文政5年(1822年)、神陰流の免許皆伝を受ける。この年、豊前中津藩の長沼無双右衛門の道場を訪ね、7日間門人たちと立ち合い、8日目に無双右衛門と試合をした。長沼は7日間進の技を観察し、用心して生竹で竹刀をこしらえ、これを進に使わせて立ち合ったが、機を見て踏み込んだ種次の左片手突きが長沼の鉄面を突き破り、眼球が面の外まで飛び出したという。その後豊後路から久留米へ武者修行し、久留米では40人と立ち合って、一戦も落とさなかったという。

文政8年(1825年)6月15日、種行が54歳で没し、種次は22歳で30石の禄を継ぎ、柳河藩の剣槍師範役を賜った。3年前に対決した長沼無双右衛門が傷を養生してのち、門人18人を連れて大石の門下に加わったのはこの年で、このころから入門者が九州各地から集まるようになったという。種次は、他国の門人には剣術だけを教え、槍術は指南しなかったという。

江戸出府、名剣士たちとの対決

天保3年(1832年)、藩から聞次役を命じられ、暮れに江戸へ出府。種次は3ヶ月間、江戸府内の名門道場に次々と挑み、長身から繰り出される長竹刀に突き伏せられない者はいなかったといわれる。この間、千葉周作がかろうじて引き分けた(千葉は進の突きを防ぐために樽のふたを竹刀の鍔に使用したといわれる。)ほかは、『一刀流極意』によるとただひとり白井亨(天真一刀流、天真白井流)が種次を破ったという。このため、江戸の各道場は、大恐慌を来したといわれる。

翌天保4年(1833年)、種次はさらに、当時随一の実力といわれた男谷信友と試合する。初日は男谷が勝利した。なぜか男谷が頭を左右に振るだけで進の切っ先はかわされた。しかし、翌日、工夫して狙いをやや下げたところ、男谷がどんなに避けようとしても突きが命中し、今度は種次が勝った。日を改めて試合したが、男谷にも種次の突きは手に負えなかった。男谷は種次の技に感心して、諸方の師範家や高名な剣士の入門をあっせんしたという。同年、帰国して60石へ加増を受けた。

天保10年(1839年)、江戸へ再出府する。すでに種次の剣名は高く、旗本や諸藩の士が入門に詰めかけたという。同年9月3日、老中水野忠邦邸に招かれ、田島岩尾島田虎之助らと技を戦わせた。

天保11年(1840年)、帰国して70石に加増され、100石高の軍役を申しつけられた。

晩年

弘化5年(1848年)、種次は七太夫と、嗣子の種昌も進と通称を改名する。嘉永元年(1848年)12月、種昌が剣槍術師範代番となり、種次は家督を種昌に譲り、隠居し、武楽と号する。隠居料15俵を拝領される。

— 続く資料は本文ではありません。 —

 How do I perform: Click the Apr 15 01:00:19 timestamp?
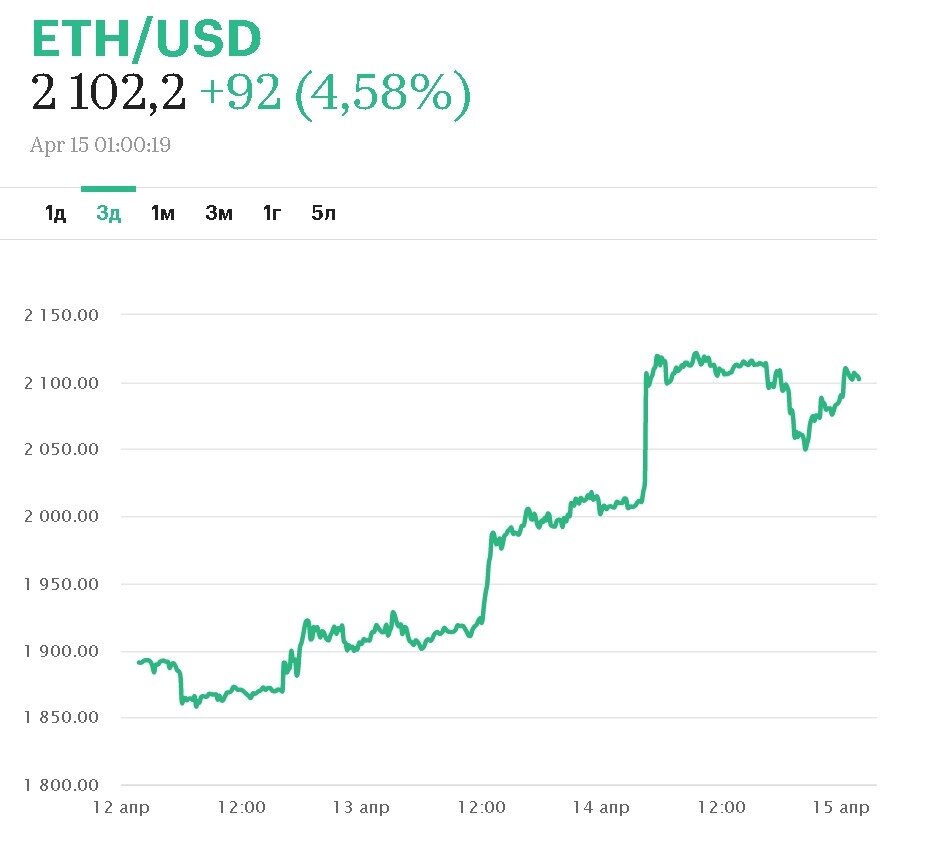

文久3年(1863年)11月19日、67歳で没。大牟田市の恵日寺に墓がある。二代目の大石種昌(進)も、剣技に優れ、容貌や技、態度まで父に酷似していたという。千葉栄次郎を破っているのは、この二代目のほうとなる。種昌は明治11年(1878年)12月22日、55歳で没した。

脚注

  1. 種次の次男で嗣子の種昌が通称を譲られて大石進を称す。
  2. なお、柳河藩では槍術や剣術の単独の師範より、剣術と槍術の両方を教える師範の方が多いことが「六組惣侍中名前並高附」(天保3年)より確認できる。